Gräser haben im Gegensatz zu den Kräutern keine Pfahlwurzel. Ihre Nährstoffreserven befinden sich in den Stoppeln und fehlen, wenn diese zu kurz gemäht werden.

Voraussetzung für gutes Wachstum der Pflanzen ist eine gute Bodenstruktur. Je lockerer der Boden ist, desto besser die Voraussetzungen für eine hohe biologische Aktivität. In solchen Böden gibt es mehr Hohlräume und damit mehr Sauerstoff. Die Mikroorganismen können die Nährstoffe besser umwandeln und für die Pflanzen verfügbar machen.

Um eine lockere Bodenstruktur zu erhalten, sollte man nicht mit schweren Maschinen auf die Wiese fahren. Leichte, ältere Maschinen sind oft besser geeignet als schwere, neue Maschinen.

Nicht zuletzt spielt die Zusammensetzung der vorkommenden Gräser für eine dichte Grasnarbe eine Rolle. Wiesenfuchsschwanz, Englisch Raygras und Wiesenrispengras sind gegen Tritt robuste Gräser, die «breite» Seitentriebe bilden, während das italienische Raygras und das Knaulgras Horste bilden, die weniger flächendeckend sind.

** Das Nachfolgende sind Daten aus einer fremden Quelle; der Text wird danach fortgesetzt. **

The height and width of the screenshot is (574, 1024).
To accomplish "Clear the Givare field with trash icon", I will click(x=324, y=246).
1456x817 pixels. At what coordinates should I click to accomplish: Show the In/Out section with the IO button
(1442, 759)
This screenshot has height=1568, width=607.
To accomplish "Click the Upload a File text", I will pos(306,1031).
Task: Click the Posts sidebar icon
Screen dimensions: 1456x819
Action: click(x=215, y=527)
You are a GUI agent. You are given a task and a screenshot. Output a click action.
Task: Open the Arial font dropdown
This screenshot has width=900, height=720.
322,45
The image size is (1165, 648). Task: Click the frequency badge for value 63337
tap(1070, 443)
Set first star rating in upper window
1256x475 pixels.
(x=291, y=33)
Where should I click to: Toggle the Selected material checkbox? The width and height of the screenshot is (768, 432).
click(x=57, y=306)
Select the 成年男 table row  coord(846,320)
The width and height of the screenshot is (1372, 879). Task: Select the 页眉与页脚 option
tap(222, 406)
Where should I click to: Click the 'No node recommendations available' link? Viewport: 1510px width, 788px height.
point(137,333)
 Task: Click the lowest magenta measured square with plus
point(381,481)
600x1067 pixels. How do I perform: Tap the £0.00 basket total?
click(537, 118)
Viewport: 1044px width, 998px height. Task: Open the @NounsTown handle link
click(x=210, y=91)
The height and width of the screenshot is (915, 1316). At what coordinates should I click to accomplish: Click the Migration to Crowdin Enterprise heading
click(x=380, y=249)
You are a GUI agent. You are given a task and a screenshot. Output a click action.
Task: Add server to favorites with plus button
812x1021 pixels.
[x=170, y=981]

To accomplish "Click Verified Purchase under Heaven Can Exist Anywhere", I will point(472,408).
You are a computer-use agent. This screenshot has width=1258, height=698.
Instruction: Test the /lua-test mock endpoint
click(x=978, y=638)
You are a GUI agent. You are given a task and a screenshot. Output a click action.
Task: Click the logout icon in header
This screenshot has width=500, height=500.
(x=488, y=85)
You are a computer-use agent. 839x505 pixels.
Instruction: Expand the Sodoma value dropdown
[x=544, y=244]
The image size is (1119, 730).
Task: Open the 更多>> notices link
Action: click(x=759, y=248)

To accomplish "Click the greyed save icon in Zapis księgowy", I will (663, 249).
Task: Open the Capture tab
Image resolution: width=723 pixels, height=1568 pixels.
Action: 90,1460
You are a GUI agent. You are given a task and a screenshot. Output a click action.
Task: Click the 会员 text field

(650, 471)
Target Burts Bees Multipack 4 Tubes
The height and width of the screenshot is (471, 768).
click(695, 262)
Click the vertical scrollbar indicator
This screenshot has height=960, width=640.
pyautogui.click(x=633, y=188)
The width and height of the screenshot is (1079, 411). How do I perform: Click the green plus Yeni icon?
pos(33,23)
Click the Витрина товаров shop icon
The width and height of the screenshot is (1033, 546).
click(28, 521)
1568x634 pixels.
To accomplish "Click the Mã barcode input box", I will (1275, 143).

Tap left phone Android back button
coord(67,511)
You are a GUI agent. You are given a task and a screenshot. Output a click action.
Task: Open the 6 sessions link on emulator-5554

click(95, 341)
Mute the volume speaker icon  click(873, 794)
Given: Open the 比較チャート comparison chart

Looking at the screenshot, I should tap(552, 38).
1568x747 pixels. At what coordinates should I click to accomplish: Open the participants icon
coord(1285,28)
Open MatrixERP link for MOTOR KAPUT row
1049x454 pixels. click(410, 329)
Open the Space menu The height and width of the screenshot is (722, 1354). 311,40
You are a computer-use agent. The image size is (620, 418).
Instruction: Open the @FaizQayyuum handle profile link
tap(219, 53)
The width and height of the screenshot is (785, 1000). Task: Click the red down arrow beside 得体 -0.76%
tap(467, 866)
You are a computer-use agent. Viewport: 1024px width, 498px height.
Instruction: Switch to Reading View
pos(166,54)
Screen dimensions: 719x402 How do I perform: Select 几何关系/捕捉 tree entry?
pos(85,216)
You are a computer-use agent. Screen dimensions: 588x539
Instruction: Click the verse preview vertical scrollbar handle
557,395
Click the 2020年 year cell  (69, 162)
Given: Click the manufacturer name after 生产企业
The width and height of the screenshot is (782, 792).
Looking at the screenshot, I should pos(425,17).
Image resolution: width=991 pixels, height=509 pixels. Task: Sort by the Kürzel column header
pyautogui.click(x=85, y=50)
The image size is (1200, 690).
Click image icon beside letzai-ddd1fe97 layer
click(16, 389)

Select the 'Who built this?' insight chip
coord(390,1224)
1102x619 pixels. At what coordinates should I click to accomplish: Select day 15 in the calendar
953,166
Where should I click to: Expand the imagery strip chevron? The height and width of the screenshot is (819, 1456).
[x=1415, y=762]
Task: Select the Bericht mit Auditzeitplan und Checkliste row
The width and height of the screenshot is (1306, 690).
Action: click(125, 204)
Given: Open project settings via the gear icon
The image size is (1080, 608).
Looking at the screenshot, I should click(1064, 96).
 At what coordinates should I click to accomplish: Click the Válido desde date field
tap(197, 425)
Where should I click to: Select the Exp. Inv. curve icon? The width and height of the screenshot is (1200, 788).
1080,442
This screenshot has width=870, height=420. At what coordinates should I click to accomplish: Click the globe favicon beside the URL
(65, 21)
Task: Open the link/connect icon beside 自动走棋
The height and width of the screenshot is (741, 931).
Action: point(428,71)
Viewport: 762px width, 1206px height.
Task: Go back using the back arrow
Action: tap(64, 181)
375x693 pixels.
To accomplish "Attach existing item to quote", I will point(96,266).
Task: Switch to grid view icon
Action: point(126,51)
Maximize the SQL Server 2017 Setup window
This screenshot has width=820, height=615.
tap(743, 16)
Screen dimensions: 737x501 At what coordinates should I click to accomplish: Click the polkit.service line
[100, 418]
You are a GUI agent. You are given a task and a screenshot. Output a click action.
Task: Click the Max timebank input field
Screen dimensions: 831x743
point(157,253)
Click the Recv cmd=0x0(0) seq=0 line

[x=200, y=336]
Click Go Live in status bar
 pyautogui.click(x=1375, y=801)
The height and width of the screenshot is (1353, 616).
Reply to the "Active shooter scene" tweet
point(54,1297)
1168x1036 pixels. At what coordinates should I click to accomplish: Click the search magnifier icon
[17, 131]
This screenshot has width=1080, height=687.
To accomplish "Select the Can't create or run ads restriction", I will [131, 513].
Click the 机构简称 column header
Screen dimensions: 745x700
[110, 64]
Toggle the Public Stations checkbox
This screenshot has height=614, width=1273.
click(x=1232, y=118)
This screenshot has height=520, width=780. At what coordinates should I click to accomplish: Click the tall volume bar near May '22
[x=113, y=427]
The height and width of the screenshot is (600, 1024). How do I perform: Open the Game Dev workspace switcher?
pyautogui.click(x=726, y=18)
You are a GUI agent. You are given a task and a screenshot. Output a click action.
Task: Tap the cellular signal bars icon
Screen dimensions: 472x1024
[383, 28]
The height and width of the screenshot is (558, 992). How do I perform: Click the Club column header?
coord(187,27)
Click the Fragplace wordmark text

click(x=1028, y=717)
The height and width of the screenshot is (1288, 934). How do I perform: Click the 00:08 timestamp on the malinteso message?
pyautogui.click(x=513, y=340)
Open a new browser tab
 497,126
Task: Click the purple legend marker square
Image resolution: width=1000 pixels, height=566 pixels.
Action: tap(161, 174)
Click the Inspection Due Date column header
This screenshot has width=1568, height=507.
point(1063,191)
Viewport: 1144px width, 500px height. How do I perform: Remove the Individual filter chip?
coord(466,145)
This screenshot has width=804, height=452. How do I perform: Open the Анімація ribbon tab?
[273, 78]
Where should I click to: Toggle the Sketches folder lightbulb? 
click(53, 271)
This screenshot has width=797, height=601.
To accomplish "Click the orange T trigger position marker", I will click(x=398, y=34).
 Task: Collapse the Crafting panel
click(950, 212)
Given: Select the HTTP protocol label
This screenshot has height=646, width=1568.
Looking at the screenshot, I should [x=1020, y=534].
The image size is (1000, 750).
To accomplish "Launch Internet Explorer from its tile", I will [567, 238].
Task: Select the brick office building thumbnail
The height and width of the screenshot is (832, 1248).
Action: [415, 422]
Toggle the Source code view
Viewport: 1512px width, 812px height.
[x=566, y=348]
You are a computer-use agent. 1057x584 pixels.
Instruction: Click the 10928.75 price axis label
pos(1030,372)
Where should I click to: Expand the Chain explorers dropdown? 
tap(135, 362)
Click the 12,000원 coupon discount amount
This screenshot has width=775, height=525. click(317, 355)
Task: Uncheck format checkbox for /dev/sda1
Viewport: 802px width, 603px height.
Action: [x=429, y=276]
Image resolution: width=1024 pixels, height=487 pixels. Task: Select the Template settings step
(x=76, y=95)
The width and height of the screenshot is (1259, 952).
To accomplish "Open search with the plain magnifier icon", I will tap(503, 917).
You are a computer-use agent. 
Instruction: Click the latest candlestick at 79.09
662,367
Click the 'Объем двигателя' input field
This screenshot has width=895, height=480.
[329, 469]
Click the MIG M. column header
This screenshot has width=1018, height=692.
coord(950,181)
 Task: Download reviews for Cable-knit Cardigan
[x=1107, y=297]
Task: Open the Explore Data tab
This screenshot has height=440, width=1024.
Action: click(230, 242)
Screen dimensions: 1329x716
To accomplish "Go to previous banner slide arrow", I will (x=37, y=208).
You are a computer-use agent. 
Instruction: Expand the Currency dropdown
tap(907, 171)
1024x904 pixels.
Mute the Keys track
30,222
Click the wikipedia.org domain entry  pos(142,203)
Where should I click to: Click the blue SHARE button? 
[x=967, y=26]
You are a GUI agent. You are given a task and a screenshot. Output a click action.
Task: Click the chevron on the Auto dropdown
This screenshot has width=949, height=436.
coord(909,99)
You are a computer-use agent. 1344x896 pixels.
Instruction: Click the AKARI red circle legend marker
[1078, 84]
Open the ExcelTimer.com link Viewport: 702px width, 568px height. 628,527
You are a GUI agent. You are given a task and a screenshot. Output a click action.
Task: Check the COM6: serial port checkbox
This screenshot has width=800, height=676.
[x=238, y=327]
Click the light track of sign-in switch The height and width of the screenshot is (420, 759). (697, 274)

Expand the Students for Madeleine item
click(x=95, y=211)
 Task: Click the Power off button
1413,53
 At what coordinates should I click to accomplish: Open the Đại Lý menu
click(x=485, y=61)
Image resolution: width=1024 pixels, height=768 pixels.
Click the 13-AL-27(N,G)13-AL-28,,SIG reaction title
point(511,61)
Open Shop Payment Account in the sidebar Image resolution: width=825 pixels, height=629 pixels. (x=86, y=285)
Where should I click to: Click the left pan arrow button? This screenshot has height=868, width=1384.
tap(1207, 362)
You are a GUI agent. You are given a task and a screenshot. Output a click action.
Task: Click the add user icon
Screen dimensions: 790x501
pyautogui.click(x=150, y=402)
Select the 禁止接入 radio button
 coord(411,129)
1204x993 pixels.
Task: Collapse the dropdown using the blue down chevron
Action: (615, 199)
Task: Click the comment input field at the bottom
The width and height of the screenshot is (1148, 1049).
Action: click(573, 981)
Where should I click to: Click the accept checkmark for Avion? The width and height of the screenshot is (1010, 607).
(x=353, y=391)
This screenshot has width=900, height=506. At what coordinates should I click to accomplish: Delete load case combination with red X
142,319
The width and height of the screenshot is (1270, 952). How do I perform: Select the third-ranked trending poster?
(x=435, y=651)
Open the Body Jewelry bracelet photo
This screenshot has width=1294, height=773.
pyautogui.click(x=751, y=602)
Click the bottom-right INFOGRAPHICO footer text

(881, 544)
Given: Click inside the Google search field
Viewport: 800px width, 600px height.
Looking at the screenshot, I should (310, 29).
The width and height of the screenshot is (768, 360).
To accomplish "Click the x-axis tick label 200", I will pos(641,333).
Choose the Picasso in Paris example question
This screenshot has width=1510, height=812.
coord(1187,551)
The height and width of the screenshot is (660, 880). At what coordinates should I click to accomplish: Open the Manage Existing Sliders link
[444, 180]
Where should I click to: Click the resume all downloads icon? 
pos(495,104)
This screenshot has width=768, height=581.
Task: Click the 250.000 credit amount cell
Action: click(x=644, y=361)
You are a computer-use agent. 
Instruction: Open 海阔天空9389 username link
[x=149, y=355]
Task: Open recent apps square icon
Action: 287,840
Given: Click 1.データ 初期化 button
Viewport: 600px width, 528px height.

Für eine Übersaat sollte man eine spezielle Weidemischung wählen, empfiehlt Pavlovic.

 

 

Empfehlungen der AGFF für feuchte Bedingungen

Kurzrasenweide

  • Weideflächen möglichst beibehalten, aber Risikozonen auszonen.
  • Ein- und Ausgänge, Tränkestellen und Futterraufen periodisch umplatzieren.

Umtriebsweide

  • Kühe früher von der Weide holen
  • Gras etwa 1 cm höher wachsen lassen
  • Bei Portionenweide Fläche etwas vergrössern
  • Rückwärts weiden: Die Kühe sollen nicht über die abgeweidete Grasnarbe gehen.